In altre parole, le multinazionali a stelle e strisce non stanno esplorando nuovi mercati emergenti o costruendo cluster industriali in paesi che prima erano ai margini del commercio globale. Stanno semplicemente redistribuendo la produzione tra location già consolidate e conosciute.
Lo studio identifica un pattern comportamentale interessante. Per alcuni prodotti – computer, componentistica elettronica, abbigliamento – la reazione è stata immediata tra 2017-2020. Per altri invece si è verificato un approccio “wait and see”: imprese che hanno atteso fino al 2021-2024 prima di spostare le produzioni.
Questo secondo gruppo include prodotti contract-intensive (che richiedono input specializzati) e con relationship stickiness (relazioni fornitore-cliente durature e costose da interrompere). Fondamentalmente, le aziende hanno aspettato di capire se i dazi sarebbero stati permanenti prima di assumersi i costi sommersi di riorganizzare supply chain complesse.
Il colpo finale è arrivato con il “Liberation Day” del 2 aprile 2025, quando Trump 2.0 ha annunciato nuovi dazi generalizzati. In soli tre mesi – da aprile a luglio 2025 – la quota cinese è crollata di altri 4 punti percentuali. Una velocità di aggiustamento mai vista prima, segno che questa volta le imprese erano preparate e hanno attivato immediatamente piani di contingenza già pronti.
Lo studio di Alfaro e Chor evidenzia come la riallocazione sia avvenuta principalmente sul “margine intensivo” – vale a dire più importazioni di prodotti già esistenti da fornitori già attivi – piuttosto che sul “margine estensivo” – ossia l’ingresso di nuovi fornitori con nuovi prodotti. Un’eccezione parziale è rappresentata da Vietnam e India, dove si osserva anche una maggiore diversificazione di prodotto.
La domanda ora è: quanto è reversibile questa trasformazione? Gli autori sono cauti. Alcuni dazi – quelli legati a preoccupazioni geopolitiche sulla Cina e quelli su settori sensibili per l’occupazione americana – hanno buone probabilità di rimanere per anni.

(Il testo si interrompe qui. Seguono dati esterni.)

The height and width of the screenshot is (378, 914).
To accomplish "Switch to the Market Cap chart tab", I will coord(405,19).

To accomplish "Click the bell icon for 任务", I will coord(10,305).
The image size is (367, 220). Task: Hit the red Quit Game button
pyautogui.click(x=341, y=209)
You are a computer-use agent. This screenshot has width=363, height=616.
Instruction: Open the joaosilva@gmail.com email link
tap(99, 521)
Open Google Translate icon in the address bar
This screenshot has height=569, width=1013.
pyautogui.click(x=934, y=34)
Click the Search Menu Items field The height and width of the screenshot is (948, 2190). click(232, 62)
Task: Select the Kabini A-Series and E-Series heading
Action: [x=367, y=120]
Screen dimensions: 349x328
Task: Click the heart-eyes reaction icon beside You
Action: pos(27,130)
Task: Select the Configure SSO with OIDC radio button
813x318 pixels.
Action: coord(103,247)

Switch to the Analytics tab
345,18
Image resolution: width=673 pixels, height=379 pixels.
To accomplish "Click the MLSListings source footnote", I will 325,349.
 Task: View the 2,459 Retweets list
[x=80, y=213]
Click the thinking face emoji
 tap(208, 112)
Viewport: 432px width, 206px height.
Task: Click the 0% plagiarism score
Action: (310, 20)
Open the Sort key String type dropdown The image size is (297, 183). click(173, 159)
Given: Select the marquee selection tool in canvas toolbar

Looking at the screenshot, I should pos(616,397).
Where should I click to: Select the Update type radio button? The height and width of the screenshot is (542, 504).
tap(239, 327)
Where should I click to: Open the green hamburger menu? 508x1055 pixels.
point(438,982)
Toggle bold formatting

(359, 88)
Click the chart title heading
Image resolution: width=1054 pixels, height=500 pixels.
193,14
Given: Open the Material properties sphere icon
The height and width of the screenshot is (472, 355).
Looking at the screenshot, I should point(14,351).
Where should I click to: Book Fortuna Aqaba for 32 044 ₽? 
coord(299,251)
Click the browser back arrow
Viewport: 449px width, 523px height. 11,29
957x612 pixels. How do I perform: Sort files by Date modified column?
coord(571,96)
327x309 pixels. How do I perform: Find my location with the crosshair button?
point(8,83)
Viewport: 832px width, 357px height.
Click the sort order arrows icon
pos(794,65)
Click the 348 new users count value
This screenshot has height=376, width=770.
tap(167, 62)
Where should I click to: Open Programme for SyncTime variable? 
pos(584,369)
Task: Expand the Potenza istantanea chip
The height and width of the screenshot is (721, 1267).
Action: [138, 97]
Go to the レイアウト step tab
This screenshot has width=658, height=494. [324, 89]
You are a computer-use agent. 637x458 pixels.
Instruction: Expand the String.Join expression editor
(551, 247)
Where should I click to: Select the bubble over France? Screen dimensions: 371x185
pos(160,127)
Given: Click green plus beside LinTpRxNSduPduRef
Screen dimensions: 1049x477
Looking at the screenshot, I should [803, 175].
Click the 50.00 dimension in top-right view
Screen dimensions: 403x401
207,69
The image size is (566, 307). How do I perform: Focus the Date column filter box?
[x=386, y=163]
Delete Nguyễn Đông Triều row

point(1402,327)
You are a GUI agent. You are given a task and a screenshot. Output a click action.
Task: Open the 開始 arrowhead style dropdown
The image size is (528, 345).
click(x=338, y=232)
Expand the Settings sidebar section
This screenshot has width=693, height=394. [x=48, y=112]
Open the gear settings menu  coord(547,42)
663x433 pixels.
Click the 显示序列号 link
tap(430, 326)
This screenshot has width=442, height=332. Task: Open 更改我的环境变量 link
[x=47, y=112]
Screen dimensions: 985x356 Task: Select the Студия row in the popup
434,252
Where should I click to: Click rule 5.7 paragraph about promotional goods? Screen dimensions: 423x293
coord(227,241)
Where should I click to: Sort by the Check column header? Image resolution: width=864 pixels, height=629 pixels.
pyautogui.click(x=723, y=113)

Il ritorno a un sistema commerciale multilaterale basato su regole appare oggi più lontano che mai.
Ciò che è certo è che stiamo assistendo a una ristrutturazione permanente, non ciclica, dei flussi commerciali globali. E gli Stati Uniti, pur rimanendo profondamente integrati nelle catene del valore internazionali, hanno ridisegnato la mappa dei loro partner strategici.